Nanoscale FeS has been tested for the removal of the oxyacid forms of arsenic. FeS effectively removes As(III) as As2S3 at low pH and as a mixed Fe-As sulfide at intermediate pH.  To extend the application of FeS to permeable reactive barriers (PRB) field application, methods to coat FeS onto quartz particles have been on-going in order to create reactive FeS surfaces that can be placed in PRB walls without reducing hydraulic conductivity.  The FeS coated quartz particles are being tested for uptake of arsenic in comparison to nanoscale FeS.
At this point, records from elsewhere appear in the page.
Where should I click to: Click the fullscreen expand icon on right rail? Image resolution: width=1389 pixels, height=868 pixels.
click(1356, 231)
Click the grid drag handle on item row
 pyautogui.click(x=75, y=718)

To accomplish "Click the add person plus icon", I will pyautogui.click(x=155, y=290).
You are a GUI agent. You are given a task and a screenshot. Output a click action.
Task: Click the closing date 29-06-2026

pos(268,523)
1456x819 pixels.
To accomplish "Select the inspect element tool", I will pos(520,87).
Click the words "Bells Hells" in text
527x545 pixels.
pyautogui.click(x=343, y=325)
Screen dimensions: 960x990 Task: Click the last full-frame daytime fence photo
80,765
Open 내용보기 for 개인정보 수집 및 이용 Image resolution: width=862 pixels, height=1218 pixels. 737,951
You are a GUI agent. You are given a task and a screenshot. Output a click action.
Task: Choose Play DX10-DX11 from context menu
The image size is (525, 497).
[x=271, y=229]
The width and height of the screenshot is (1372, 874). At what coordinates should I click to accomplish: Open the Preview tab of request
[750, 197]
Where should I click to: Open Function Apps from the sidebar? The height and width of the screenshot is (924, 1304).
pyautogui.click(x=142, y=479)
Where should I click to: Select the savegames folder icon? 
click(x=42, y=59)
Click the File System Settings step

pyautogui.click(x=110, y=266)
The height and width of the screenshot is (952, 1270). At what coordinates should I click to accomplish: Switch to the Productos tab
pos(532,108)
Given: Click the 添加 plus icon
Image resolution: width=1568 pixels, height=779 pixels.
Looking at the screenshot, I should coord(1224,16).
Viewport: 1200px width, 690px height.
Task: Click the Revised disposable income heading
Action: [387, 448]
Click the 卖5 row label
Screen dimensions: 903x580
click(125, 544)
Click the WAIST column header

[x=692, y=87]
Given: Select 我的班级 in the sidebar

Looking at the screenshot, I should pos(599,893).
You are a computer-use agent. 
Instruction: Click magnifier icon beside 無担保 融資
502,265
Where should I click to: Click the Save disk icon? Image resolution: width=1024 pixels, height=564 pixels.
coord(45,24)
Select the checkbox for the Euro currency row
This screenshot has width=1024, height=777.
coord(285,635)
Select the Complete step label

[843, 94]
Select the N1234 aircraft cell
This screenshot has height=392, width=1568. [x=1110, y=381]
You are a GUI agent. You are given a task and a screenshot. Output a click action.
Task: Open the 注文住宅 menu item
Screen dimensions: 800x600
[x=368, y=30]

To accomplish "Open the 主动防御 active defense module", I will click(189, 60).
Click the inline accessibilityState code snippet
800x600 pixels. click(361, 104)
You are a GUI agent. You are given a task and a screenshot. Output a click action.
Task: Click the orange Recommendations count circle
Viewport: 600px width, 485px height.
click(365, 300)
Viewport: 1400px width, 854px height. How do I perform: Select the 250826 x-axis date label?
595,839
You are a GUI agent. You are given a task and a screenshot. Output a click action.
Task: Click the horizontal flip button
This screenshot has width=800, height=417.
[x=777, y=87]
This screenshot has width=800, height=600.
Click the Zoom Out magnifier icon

XAS characterization of Cd and Hg sorption by nanoscale FeS has also continued during the current year.  Characterization of nanoscale FeS by a variety of surface area measurement techniques has been undertaken in the current year.  The team’s sorption studies suggest that FeS is made up of extremely small particles with a high surface area. Surface area estimates by BET gas adsorption SEM, TEM, and X-ray diffraction vary significantly.  This variation is due, in part, to particle aggregation during the freeze-drying of FeS prior to surface area measurement or microscopic characterization.  To overcome the particle aggregation effects, Ethylene Glycol Monoethyl Ether (EGME) method and Photon Correlation Spectroscopy (PCS) have been used to measure the FeS surface area and particle size.  Based on PCS the researchers have confirmed that FeS nanoscale particles form initially with particle size on the order of 4 to 15 nm but grow up to 180 nm aggregates under the experimental conditions.  The total surface area of FeS as measured by EGME has been found to be 1,086 m2/g with the interlayer area estimated to be 880 m2/g and the external area of 206 m2/g based on crystallographic data for mackinawite.  These results indicate that the high reactivity of FeS is in part related to its extremely high surface area.

The presence of metals may impact the reductive dechlorination of chlorinated hydrocarbons by reduced iron sulfide.  Fe(II), Co(II), Ni(II), and Hg(II) were found to have a significant impact on hexachloroethylene (HCA) dechlorination.  Chlorinated ethylenes are of much greater concern and importance at mixed waste sites.  The researchers have been investigating the ability of FeS nanoparticles to reductively dechlorinate trichloroethylene (TCE) and tetrachloroethylene (PCE) in the presence of transition metals (Cd, Hg, Ni, and Co). Similar to the reductive dechlorination of HCA, the rate increase of PCE dechlorination in systems containing Co(II) and Hg(II) and TCE dechlorination containing Co(II) can be attributed to formation of a more reactive mixed metal sulfide phases.  Other metals resulted in decreased rates from the formation of non reactive mixed metal sulfide phases or inactive iron oxide coatings on FeS.  The implications of these results are that when metal concentrations are sufficiently high, reductive dechlorination in FeS systems is usually impeded, the exception being when Co is present, in which case the reactivity can increase dramatically.  The unusual reactivity of mixed CoS-FeS systems is under further investigation.